Data for processing ::

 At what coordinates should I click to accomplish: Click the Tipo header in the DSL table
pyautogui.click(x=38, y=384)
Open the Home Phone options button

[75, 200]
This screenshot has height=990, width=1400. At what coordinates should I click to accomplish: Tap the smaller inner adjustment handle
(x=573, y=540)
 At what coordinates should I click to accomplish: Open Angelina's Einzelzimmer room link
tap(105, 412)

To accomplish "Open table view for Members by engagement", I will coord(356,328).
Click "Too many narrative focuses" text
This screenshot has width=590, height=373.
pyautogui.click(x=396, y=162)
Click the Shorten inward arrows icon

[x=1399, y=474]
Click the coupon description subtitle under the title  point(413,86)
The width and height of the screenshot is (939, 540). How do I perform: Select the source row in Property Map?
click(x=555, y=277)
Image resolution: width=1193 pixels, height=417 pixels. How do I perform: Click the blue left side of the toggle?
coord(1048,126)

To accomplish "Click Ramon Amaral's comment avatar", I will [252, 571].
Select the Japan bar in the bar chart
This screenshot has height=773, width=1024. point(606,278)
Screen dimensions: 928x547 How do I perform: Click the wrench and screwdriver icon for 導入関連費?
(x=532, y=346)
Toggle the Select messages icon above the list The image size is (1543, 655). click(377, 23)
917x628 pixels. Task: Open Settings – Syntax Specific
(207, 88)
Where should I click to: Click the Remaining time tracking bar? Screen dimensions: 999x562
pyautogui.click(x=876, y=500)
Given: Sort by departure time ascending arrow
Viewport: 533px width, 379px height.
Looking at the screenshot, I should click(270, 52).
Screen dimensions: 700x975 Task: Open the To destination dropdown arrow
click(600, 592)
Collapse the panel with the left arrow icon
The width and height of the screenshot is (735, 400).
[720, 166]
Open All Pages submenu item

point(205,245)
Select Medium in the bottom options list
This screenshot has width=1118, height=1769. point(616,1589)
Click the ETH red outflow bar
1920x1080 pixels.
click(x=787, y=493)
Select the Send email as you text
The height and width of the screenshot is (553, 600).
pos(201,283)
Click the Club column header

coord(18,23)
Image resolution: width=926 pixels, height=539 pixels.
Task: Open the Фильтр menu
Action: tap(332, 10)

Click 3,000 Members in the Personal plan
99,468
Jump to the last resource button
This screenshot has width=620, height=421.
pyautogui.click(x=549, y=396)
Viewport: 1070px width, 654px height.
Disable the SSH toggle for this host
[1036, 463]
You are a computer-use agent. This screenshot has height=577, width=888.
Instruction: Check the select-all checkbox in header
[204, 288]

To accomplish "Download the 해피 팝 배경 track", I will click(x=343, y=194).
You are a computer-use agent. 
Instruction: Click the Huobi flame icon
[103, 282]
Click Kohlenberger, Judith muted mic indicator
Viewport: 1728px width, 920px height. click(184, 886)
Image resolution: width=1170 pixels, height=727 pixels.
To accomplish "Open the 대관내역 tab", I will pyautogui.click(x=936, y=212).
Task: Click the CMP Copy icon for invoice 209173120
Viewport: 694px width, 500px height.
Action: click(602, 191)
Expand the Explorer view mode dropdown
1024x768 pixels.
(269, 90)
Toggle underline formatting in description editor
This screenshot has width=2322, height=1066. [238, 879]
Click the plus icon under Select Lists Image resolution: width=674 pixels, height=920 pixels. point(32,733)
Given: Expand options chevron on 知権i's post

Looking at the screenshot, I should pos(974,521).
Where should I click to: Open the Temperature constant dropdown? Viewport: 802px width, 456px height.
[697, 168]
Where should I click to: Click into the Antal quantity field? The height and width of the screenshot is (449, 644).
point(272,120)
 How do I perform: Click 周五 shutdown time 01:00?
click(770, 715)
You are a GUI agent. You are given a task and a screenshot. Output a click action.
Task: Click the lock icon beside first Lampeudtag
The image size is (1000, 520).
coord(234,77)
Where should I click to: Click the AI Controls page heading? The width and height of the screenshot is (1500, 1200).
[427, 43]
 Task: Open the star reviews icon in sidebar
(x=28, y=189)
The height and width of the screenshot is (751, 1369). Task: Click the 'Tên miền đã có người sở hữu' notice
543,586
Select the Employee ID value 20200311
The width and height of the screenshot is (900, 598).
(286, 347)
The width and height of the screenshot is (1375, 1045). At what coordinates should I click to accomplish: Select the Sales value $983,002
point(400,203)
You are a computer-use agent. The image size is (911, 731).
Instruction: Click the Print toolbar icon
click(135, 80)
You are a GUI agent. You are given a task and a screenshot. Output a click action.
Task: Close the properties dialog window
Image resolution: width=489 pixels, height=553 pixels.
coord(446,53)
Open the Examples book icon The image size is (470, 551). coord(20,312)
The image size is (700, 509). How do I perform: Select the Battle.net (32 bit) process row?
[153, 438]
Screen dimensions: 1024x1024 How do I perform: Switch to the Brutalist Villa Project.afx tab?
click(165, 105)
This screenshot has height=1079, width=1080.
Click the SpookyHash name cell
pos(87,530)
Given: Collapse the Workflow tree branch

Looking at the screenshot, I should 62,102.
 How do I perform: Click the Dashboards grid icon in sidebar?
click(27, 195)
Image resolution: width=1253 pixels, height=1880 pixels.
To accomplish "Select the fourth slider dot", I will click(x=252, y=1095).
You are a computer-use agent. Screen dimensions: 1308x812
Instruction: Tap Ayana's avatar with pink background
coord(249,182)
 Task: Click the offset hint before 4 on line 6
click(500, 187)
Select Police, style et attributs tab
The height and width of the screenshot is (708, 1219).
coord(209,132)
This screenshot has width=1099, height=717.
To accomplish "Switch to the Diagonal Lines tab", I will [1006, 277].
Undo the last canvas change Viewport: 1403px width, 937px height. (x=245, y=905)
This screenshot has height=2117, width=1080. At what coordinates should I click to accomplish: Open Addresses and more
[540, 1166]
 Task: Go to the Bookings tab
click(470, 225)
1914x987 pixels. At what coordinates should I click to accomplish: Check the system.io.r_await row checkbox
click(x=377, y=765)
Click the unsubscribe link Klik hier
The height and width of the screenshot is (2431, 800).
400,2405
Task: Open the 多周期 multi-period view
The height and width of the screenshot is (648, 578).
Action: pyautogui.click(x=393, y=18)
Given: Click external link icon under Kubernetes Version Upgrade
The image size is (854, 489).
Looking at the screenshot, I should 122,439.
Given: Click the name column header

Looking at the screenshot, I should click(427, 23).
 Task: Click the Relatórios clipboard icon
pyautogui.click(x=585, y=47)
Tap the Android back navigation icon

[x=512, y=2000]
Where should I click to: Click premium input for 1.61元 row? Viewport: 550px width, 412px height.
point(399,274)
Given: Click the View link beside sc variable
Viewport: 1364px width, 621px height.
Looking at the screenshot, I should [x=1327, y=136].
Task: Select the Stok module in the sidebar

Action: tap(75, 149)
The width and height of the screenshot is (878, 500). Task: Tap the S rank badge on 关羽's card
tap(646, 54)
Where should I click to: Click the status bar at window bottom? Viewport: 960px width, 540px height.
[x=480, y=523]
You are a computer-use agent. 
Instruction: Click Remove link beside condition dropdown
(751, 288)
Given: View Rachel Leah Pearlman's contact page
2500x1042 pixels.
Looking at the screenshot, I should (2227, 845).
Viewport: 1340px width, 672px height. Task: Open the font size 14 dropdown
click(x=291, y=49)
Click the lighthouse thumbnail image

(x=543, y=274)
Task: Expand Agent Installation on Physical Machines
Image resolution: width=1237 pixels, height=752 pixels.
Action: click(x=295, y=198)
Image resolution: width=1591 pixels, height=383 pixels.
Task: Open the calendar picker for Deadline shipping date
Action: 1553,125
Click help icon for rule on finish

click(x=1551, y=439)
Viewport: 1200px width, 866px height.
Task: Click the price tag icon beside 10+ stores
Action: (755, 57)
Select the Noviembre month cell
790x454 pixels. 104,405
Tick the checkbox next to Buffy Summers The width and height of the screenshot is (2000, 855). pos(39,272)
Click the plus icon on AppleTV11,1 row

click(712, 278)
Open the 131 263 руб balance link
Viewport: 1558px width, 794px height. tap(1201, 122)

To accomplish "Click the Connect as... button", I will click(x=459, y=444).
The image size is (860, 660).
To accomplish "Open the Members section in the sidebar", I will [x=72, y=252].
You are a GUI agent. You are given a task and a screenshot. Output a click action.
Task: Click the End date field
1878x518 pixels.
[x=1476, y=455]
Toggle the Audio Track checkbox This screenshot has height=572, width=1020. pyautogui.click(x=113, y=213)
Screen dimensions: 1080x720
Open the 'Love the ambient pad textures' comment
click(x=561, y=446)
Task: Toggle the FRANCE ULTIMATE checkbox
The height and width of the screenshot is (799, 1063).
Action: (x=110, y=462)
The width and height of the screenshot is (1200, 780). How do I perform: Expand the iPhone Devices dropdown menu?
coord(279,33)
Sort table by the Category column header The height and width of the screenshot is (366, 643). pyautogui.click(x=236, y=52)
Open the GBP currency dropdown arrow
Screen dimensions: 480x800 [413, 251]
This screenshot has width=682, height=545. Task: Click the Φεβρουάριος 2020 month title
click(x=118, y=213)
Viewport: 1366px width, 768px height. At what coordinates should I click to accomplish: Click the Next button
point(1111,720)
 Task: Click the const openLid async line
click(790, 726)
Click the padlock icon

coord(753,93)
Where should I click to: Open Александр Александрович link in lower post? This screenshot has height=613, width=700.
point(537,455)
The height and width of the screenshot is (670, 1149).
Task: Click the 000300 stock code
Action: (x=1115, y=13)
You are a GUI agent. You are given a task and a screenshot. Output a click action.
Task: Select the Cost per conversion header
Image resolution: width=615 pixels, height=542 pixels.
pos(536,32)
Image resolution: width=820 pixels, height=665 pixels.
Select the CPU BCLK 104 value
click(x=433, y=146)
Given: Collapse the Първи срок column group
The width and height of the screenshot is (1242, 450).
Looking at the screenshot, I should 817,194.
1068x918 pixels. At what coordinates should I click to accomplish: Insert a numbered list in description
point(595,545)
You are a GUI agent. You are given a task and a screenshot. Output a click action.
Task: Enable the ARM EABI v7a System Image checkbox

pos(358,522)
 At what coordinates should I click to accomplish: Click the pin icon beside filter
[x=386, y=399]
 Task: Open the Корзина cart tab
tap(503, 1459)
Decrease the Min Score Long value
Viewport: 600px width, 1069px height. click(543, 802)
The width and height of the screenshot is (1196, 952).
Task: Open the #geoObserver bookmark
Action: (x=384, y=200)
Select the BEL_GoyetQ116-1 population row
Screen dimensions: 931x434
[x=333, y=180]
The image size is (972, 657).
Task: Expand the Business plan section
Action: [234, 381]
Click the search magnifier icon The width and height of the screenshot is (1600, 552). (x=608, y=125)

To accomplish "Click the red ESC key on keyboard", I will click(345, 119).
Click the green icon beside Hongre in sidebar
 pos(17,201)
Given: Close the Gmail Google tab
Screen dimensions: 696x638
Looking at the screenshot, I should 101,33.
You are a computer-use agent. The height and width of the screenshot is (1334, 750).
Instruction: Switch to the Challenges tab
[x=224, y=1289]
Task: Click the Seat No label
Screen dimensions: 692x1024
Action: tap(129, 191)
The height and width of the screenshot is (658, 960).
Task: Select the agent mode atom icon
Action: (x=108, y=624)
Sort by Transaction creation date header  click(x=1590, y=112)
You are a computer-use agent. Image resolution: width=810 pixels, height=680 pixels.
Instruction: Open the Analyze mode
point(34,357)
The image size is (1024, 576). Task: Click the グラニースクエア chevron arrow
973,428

Problem to work on ::
Lines above that contain the string "last" make up the answer.

Answer section ::
Jump to the last resource button
Undo the last canvas change Viewport: 1403px width, 937px height. (x=245, y=905)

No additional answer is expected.